Hace días tuve la oportunidad de experimentar una sesión de Mindfulness en una Institución benéfica de la calle Serrano.

La sala estaba abarrotada. En medio del calor y la atmosfera densa, los asistentes iniciamos nuestra meditación con un dulce. Durante un lapsus de tiempo que olvidé calcular, anduve sumida en el aroma azucarado y evocador del chocolate, en su tacto untuoso y su sabor a almendra tostada, vainilla y almíbar. Sólo eso existió para mí. La golosina y mi atención plena hacia ella con los cinco sentidos.

 ¿Cuántas veces somos conscientes de que respiramos?.  ¿Saboreamos la comida o la imagen que tenemos de ella?.  En ocasiones tocamos a una persona sin experimentar las sensaciones propias del tacto porque ya tenemos nuestra propia idea de esa persona o incluso caminamos completamente ajenos a la sensación de la superficie que pisamos bajo nuestros pies.

 La mente suele divagar y distraerse con facilidad. Revolotea de un lado a otro cual pájaro inquieto, como si estuviera dispuesta a cualquier cosa, excepto a vivir aquí y ahora. Se pierde en hechos pasados o futuros, razona, calcula, especula, juzga, trata de controlarlo todo o rumia su compulsiva cháchara.

Mientras tanto, el momento presente pasa de puntillas por delante nuestro. Alrededor de un 50% de las horas de vigilia,  transcurren desatendiendo eso que está frente a nosotros, visitando paisajes mentales o pensamientos ausentes.

La meditación centra nuestros pensamientos y nos aporta sosiego y paz interior. Cuando calmamos la mente, podemos ver con claridad.

 Como técnica de meditación basada en la conciencia plena, el Mindfulness alcanza este objetivo prestando atención de forma deliberada, y con aceptación, al momento presente.

 No se trata de dejar la mente en blanco, sino de ser consciente de lo que sucede, mientras sucede.

 A través de esta práctica observamos la realidad sin juicios, prejuicios, ni valoraciones y aceptamos nuestra experiencia tal cual es, y del modo en que está aconteciendo.  No hay control, ni rechazo de nada que proceda de los sentidos o de las emociones, no se permiten interferencias en esa atención, ni nos centramos en  vivencias irreales desconectadas del mundo. Transpolando las palabras de Heidegger hacia la filosofía, “no levantamos palacios dignos de admirar, pero en los que es imposible vivir”.

El objetivo del Mindfulness es mirarte a ti mism@ y ser plenamente consciente de lo que sientes, piensas o estás haciendo en cada momento. ¿Para qué?.’ Para no ser víctima de los miedos, inseguridades y vaivenes mentales o emocionales. Si te conoces más a ti mismo y eres consciente de cada cosa que haces, te relajas y  tomas las riendas de tu vida.

Pero la aceptación nada tiene que ver con la resignación.
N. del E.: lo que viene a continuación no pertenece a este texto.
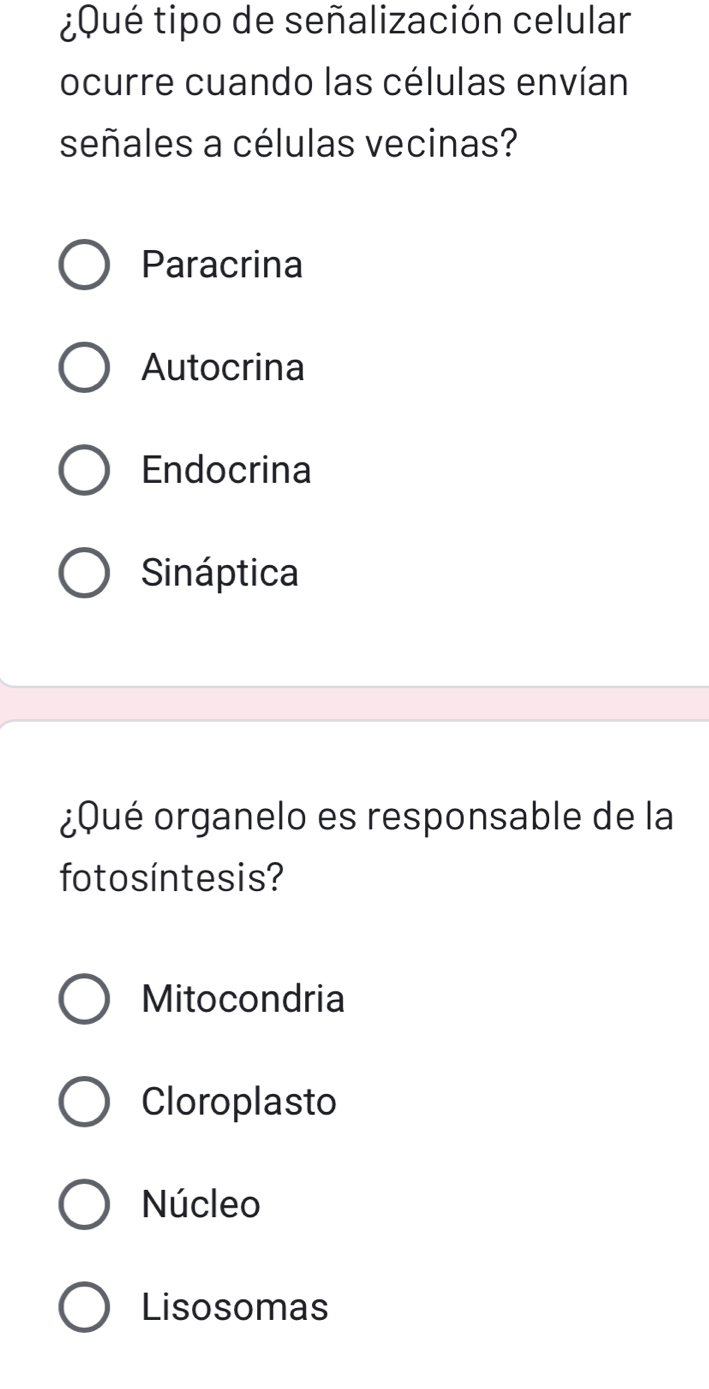Tap the "Cloroplasto" option label text

pyautogui.click(x=239, y=1102)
Como indica Kabat-Zinn, médico fundador del Centro para el Mindfulness o Atención plena: “La aceptación de las cosas tal como son requiere una fortaleza y una motivación extraordinarias, especialmente en el caso de que no nos gusten, y una disposición a trabajar sabia y eficazmente como mejor podamos con las circunstancias en las que nos encontremos y con los recursos, tanto internos como externos, de que dispongamos para mitigar, curar, reorientar y cambiar las cosas que podamos cambiar”.

El Mindfulness se utiliza como herramienta para potenciar el liderazgo, permite una mayor concentración, relajación y positividad, alivia los dolores y fatigas crónicas, y representa, entre otras cosas, una técnica eficaz de autobservación y autorregulación para gestionar el estrés y la ansiedad.  
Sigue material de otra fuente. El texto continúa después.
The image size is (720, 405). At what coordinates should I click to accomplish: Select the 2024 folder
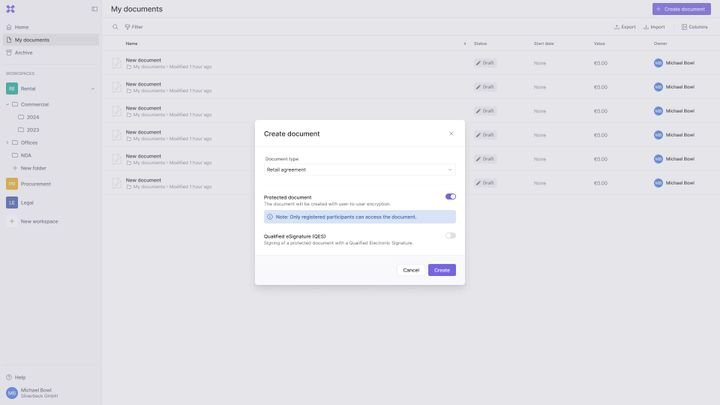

A menudo las personas evitamos conectarnos con aquellas experiencias que nos generan estrés o ansiedad, pensando quizá que “lo que no se ve, no existe”. Esta actitud conduce a una reducción puntual de ambos, pero contribuye a su sostenimiento y perpetuación a medio plazo, púes impide la habituación y el aprendizaje.

La observación atenta y sin juicios, cual testigo imparcial, de los estresores  y  sensaciones de ansiedad, genera desapego y desensibilización. De esta forma se abre un espacio para que la persona se distancie, deje de actuar en forma automática y logre una mayor libertad para dar una respuesta diferente a su situación, tanto interna como externamente.
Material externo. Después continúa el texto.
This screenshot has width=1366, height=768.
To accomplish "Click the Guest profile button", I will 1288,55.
“Lo que resistimos persiste”, afirma Cristopher Germer, psicólogo clínico y co-editor del libro “Mindfulness y Psicoteria”:  “Al resistir el no poder dormir, posiblemente desarrollemos insomnio, al resistir la ansiedad empezamos a rumiar o sufrir ataques de pánico, si resistimos la pena eventualmente estaremos fijados en un cuadro de depresión. Incluso Sigmund Freud dijo que una persona no debe esforzarse en eliminar sus complejos sino entrar en acuerdo con ellos. Lo que estamos cultivando es una nueva relación con lo que nos enferma y una actitud amable y de aceptación. Esta relación no intenta quitar o reducir los malos sentimientos y emociones, sino más bien vivir en forma segura y pacíficamente en el medio de lo que nos está molestando”.

 La conciencia y atención plenas posibilitan que nuestra mente se mantenga inmaculada, invulnerable e inmune frente a los vaivenes de la vida.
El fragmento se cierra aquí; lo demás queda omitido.